* **REQUIREMENT**:
Go to the line that contains "Task: Click the plus icon in Reminders window" in the records below and repeat it, and each line after it, exactly through the end, omitting pictures.

* **STUDY MATERIAL**:
________________

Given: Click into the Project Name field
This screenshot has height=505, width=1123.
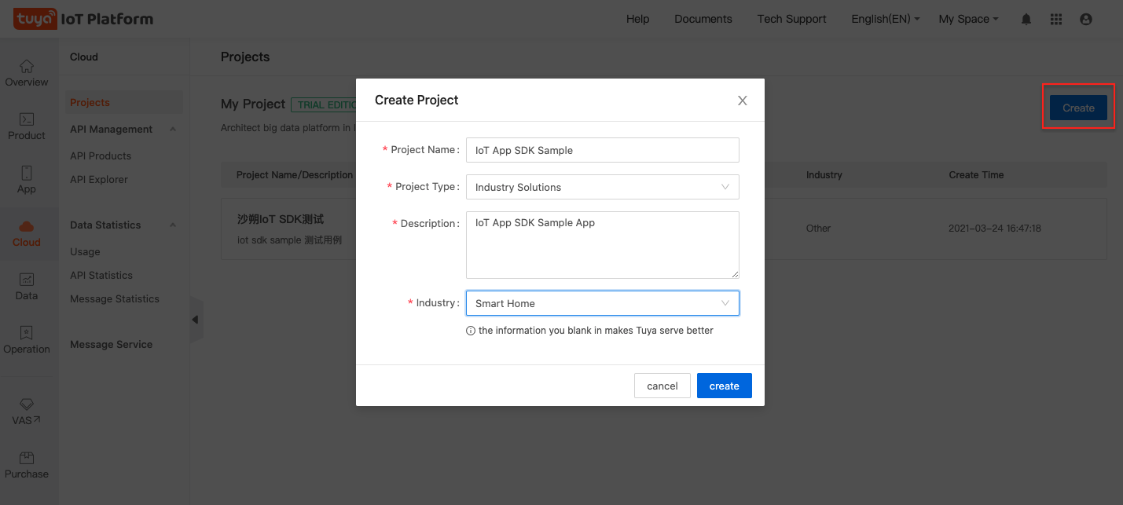Looking at the screenshot, I should click(x=602, y=150).
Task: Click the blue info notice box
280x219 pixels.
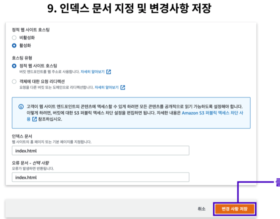Action: pyautogui.click(x=131, y=113)
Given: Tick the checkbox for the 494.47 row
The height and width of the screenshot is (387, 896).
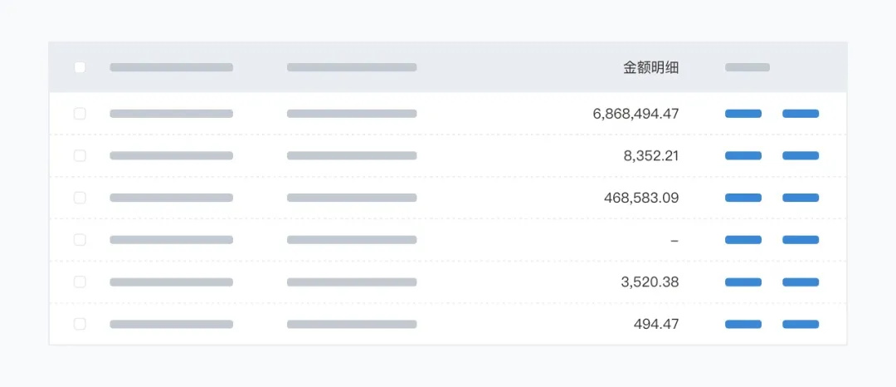Looking at the screenshot, I should pyautogui.click(x=80, y=324).
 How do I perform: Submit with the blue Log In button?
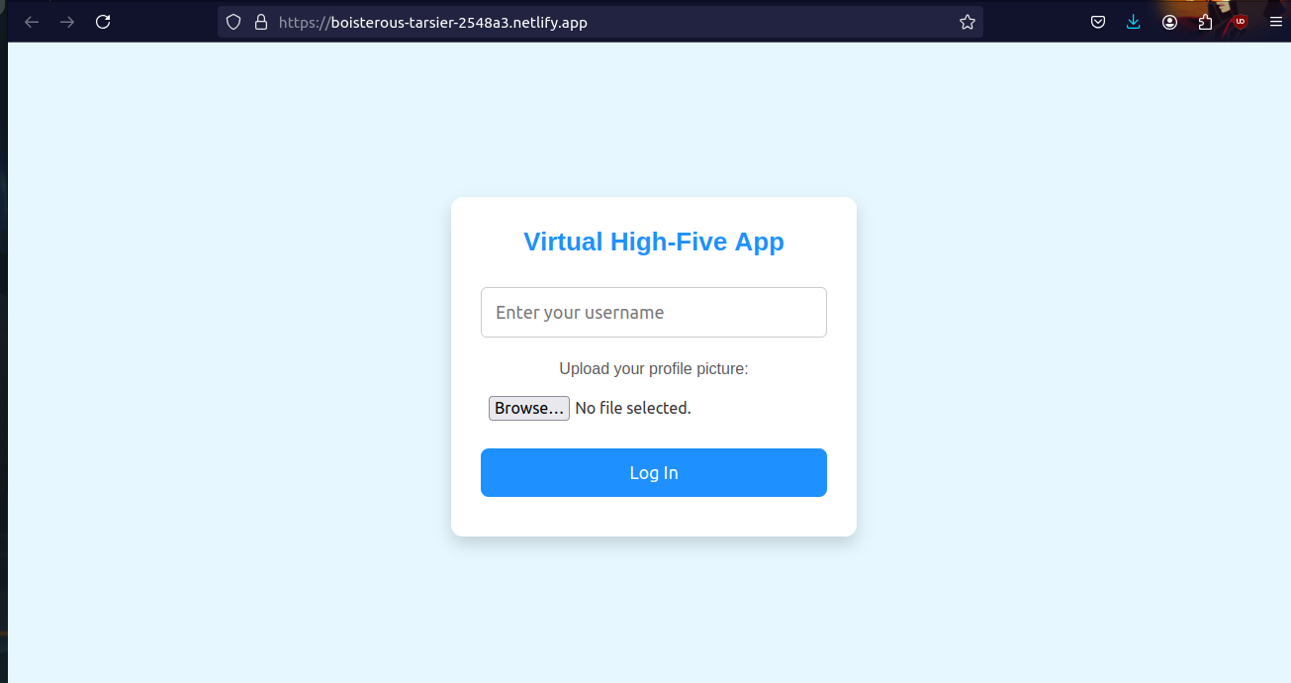653,473
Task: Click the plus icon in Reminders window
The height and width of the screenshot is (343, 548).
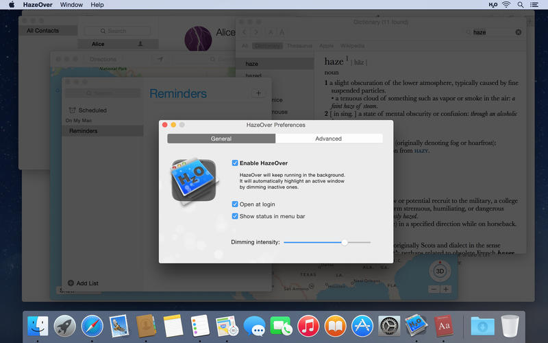Action: (258, 93)
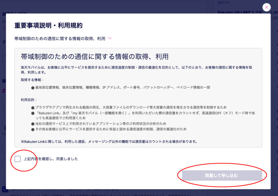The image size is (278, 196).
Task: Click the 上記内容を確認し、同意しました label text
Action: pos(51,159)
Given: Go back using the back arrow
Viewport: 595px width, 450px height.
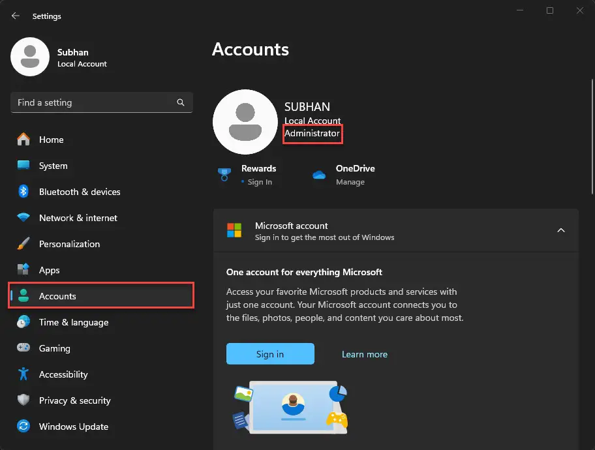Looking at the screenshot, I should point(16,16).
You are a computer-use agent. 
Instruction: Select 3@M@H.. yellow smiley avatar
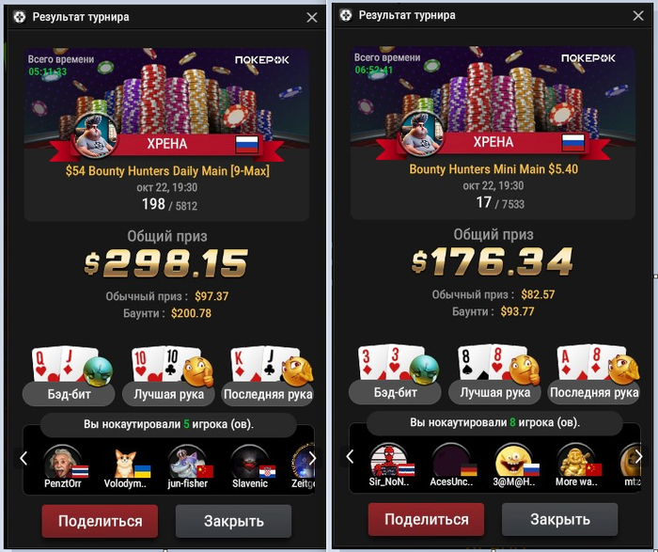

________________

* **RESULT BELOW**:
Task: Click the plus icon in Reminders window
The height and width of the screenshot is (343, 548).
Action: (258, 93)
The image size is (278, 196).
Task: Click the 上記内容を確認し、同意しました label text
Action: pos(51,159)
Given: Go back using the back arrow
Viewport: 595px width, 450px height.
Looking at the screenshot, I should point(16,16).
You are a computer-use agent. 
Instruction: Select 3@M@H.. yellow smiley avatar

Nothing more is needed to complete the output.